By using the HFLTS, this work successfully reflects both fuzziness and hesitation in evaluating the interactivity between attributes in the identification process of 2-order additive fuzzy measure. The proposed method can be widely applied to multi-attribute decision-making problems such as credit evaluation, ESG evaluation, competitiveness evaluation, and technological innovation capability evaluation, which has high practical application value and broad application prospects.

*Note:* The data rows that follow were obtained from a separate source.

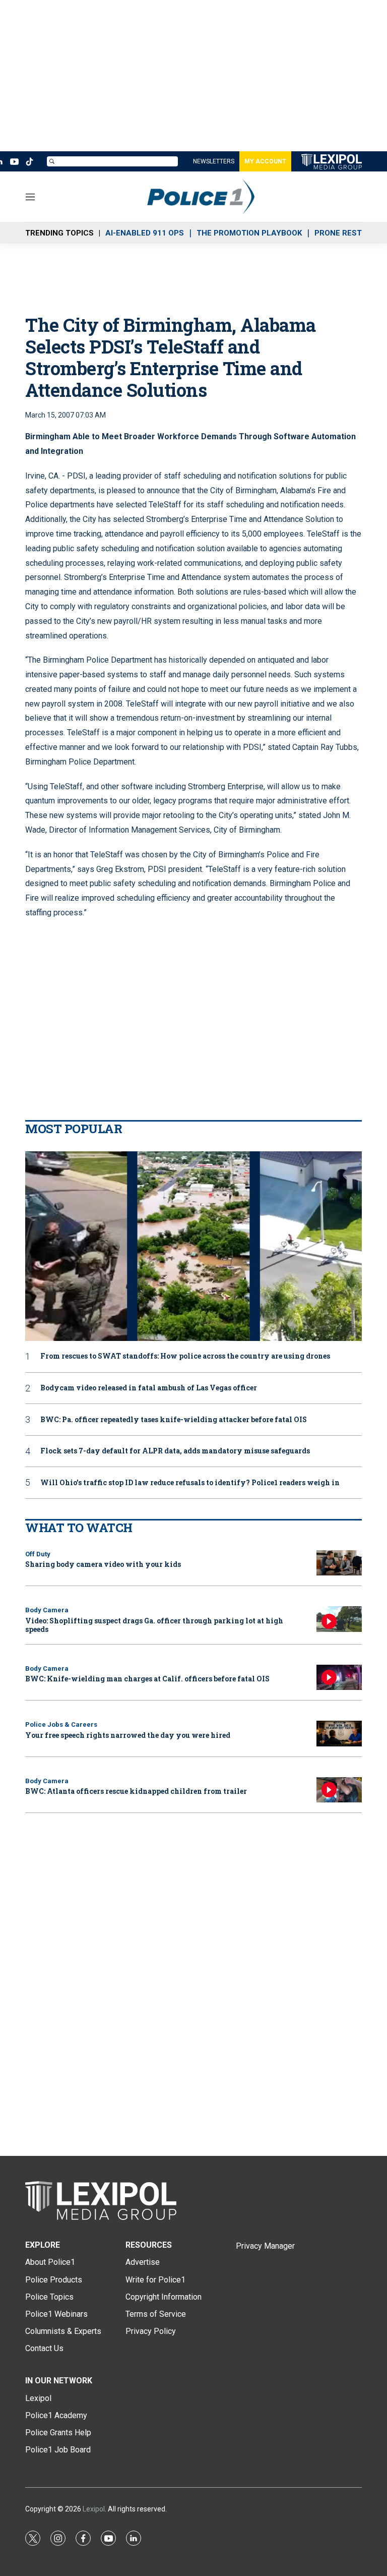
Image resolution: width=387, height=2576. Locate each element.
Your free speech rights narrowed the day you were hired (127, 1735)
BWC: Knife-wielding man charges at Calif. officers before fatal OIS (147, 1678)
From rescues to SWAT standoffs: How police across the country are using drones (185, 1356)
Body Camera (47, 1610)
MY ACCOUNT (265, 161)
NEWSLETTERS (213, 161)
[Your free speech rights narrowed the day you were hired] (339, 1733)
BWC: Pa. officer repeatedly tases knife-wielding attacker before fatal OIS (173, 1420)
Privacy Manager (265, 2246)
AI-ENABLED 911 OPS (144, 233)
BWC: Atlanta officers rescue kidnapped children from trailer (136, 1791)
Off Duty (37, 1554)
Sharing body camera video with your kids (103, 1564)
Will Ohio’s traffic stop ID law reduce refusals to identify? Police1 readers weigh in (190, 1483)
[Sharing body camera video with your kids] (339, 1563)
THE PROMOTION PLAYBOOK (249, 233)
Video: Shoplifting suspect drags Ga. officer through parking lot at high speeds (154, 1625)
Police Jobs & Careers (61, 1724)
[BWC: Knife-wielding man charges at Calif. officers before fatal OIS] (339, 1677)
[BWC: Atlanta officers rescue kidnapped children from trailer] (339, 1790)
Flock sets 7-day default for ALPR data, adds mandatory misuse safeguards (175, 1451)
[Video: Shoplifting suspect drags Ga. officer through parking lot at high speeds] (339, 1619)
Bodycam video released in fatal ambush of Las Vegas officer (148, 1388)
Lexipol (94, 2509)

The number of samples and experts used in the application example (see “Application Example”) is small, which weakens the persuasiveness of the analysis results and the stability of the interactivity evaluation. In the future, the number of samples and experts should be increased. Furthermore, the established linguistic term set S contains only nine linguistic terms, which is relatively extensive. Therefore, it is necessary to add the linguistic terms in S to improve the scientificity of decision-making in the future. At the same time, the credit assessment index system for big data enterprises (see Table 1 in16) includes only six primary indicators, it is easier to calculate the 2-order additive fuzzy measure. For example, experts only need to evaluate the interactivity of \(C_{6}^{2} = 15\) pairs of attributes and the 2-order additive fuzzy measure only need to determine \({{6 \times (6 + 1)} \mathord{\left/ {\vphantom {{6 \times (6 + 1)} 2}} \right. \kern-0pt} 2} = 21\) parameters. However, when there are many primary indicators, the amount and complexity of calculation will increase significantly. Therefore, it is necessary to design calculation programs to complete calculations in the future. In addition, Method 1 should be compared with other methods except Method 2, Method 3 and Method 4, such as the proportional scaling method11, multicriteria correlation preference information method12, qualitative cross-impact analysis method15, etc. This is one of the shortcomings of this work and needs to be improved in the future.